SUPPLIED DATA:
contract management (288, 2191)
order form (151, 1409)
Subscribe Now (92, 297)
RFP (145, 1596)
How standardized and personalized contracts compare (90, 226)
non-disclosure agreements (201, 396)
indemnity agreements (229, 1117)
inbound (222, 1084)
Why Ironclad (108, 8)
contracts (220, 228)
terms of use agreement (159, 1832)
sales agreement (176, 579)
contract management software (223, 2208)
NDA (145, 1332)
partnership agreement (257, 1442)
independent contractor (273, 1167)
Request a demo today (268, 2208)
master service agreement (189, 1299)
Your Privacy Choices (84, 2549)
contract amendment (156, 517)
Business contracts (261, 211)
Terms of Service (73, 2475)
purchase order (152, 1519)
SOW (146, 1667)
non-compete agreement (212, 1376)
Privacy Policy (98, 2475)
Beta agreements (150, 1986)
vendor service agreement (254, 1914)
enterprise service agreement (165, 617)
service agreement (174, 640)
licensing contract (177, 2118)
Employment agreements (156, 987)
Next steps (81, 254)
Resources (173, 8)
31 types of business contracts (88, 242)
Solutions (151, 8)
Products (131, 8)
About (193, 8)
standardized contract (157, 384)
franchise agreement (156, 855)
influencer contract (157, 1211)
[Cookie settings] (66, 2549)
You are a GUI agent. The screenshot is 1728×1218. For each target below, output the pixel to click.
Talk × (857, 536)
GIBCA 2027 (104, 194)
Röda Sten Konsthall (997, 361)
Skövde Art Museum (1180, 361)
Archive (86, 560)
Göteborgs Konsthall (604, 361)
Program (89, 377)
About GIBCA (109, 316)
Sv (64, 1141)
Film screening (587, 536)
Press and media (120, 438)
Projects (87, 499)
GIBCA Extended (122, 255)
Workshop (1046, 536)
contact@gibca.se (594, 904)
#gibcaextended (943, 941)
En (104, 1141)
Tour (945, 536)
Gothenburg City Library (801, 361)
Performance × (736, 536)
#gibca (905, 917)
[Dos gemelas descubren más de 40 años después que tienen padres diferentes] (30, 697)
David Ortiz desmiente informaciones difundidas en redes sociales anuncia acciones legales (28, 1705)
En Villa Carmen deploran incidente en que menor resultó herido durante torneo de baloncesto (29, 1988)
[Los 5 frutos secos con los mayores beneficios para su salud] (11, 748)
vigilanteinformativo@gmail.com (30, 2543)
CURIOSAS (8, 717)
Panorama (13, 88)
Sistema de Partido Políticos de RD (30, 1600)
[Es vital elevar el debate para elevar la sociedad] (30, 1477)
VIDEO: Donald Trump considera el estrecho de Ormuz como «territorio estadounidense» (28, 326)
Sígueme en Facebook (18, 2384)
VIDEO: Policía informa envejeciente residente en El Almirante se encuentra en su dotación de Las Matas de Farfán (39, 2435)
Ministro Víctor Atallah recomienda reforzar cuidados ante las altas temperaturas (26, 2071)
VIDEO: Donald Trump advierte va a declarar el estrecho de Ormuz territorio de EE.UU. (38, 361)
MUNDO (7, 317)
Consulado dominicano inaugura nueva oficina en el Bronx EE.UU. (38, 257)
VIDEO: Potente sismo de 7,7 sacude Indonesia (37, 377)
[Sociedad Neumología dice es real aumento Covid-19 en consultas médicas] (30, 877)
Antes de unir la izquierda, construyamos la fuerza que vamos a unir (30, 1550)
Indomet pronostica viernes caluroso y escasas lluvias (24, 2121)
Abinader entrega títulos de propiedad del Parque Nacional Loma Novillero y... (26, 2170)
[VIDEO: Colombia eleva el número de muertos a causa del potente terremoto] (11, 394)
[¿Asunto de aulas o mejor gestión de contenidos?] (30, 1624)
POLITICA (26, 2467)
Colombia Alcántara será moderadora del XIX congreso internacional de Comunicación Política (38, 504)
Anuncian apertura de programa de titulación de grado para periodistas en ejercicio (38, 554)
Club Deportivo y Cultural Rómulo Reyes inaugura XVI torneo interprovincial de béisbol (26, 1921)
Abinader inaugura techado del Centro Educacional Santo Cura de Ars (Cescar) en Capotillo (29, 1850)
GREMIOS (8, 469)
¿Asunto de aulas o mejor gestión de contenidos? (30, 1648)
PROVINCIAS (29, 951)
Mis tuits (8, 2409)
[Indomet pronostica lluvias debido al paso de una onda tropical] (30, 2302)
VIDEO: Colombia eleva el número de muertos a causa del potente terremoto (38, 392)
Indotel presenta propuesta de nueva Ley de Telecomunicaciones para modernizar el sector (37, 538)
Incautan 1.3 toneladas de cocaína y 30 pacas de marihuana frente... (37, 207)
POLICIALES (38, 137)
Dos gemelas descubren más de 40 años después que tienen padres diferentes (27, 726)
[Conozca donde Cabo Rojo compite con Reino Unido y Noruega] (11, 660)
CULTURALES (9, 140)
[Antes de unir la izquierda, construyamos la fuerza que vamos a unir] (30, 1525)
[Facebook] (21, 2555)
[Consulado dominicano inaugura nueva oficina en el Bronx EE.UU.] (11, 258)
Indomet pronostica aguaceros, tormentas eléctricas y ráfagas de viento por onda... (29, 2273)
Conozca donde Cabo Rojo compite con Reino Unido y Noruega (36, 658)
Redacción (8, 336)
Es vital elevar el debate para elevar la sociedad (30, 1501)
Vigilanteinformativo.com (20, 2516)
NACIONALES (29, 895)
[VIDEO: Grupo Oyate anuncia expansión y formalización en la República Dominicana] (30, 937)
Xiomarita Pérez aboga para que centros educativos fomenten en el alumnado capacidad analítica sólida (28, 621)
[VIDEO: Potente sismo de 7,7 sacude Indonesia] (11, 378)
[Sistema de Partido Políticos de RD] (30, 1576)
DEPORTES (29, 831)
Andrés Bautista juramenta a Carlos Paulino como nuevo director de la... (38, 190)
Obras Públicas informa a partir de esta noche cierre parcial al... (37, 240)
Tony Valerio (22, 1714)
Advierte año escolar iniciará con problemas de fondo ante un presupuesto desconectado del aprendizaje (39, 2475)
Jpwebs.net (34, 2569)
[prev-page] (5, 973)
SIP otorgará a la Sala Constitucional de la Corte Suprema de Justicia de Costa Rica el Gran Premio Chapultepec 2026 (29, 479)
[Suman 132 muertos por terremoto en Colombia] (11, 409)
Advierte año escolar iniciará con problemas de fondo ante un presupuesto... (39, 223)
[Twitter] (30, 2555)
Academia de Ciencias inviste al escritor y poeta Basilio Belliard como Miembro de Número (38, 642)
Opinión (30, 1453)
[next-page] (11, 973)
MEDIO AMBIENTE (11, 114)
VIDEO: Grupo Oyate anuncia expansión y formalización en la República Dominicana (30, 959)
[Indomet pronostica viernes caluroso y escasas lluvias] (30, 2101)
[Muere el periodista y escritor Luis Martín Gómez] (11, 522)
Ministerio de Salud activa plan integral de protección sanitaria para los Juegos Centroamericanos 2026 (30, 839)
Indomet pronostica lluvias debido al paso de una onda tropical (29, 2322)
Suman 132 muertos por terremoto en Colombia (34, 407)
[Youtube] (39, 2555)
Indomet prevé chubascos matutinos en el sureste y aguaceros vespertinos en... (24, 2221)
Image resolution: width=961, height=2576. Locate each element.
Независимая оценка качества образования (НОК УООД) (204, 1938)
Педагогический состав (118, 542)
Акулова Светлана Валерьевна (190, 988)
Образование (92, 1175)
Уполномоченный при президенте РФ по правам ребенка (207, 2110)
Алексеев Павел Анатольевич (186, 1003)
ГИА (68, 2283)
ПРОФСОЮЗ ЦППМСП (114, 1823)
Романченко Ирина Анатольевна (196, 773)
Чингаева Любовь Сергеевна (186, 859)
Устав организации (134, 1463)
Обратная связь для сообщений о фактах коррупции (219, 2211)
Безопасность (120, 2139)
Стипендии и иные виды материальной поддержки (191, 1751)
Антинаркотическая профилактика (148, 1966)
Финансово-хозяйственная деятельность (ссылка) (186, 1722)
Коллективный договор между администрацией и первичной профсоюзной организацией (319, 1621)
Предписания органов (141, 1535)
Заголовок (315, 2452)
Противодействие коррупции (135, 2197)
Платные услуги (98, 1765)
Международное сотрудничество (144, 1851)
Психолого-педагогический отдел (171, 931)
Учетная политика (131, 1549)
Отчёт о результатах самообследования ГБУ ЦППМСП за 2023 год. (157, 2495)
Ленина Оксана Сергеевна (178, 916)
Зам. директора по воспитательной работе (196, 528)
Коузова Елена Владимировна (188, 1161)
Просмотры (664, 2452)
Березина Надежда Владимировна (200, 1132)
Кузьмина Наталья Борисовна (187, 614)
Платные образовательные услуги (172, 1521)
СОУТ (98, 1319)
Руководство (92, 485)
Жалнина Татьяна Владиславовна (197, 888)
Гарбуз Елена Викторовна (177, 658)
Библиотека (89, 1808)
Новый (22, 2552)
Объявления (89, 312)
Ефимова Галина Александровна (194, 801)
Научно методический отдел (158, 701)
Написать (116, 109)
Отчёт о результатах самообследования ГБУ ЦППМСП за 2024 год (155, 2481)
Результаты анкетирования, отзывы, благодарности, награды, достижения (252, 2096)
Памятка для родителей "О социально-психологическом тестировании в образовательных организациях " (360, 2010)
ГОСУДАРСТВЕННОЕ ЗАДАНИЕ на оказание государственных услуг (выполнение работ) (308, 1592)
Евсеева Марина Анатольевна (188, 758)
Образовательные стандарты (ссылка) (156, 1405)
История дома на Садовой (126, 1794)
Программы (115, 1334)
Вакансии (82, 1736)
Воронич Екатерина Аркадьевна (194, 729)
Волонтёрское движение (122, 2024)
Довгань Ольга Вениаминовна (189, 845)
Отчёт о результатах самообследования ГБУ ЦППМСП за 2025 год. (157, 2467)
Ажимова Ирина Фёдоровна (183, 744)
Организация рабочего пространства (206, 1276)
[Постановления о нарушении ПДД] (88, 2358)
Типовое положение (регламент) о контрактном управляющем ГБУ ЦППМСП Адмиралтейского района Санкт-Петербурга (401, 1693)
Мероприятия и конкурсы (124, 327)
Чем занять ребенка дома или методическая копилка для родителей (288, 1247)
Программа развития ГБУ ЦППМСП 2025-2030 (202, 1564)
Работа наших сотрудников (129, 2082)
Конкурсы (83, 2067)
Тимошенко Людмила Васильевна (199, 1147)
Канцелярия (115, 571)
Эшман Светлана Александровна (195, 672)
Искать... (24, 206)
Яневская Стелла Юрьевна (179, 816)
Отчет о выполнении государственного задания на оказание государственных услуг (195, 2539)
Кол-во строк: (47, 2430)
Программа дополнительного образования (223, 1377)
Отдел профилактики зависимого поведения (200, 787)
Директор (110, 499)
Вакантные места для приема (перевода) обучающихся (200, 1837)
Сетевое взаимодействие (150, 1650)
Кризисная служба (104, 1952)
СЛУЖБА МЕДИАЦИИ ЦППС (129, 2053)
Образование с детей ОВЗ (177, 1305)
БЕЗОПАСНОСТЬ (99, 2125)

TASK DIRECTIONS:
Reproduce each line in the listing above that mentions the string "Donald".

ANSWER SECTION:
VIDEO: Donald Trump considera el estrecho de Ormuz como «territorio estadounidense» (28, 326)
VIDEO: Donald Trump advierte va a declarar el estrecho de Ormuz territorio de EE.UU. (38, 361)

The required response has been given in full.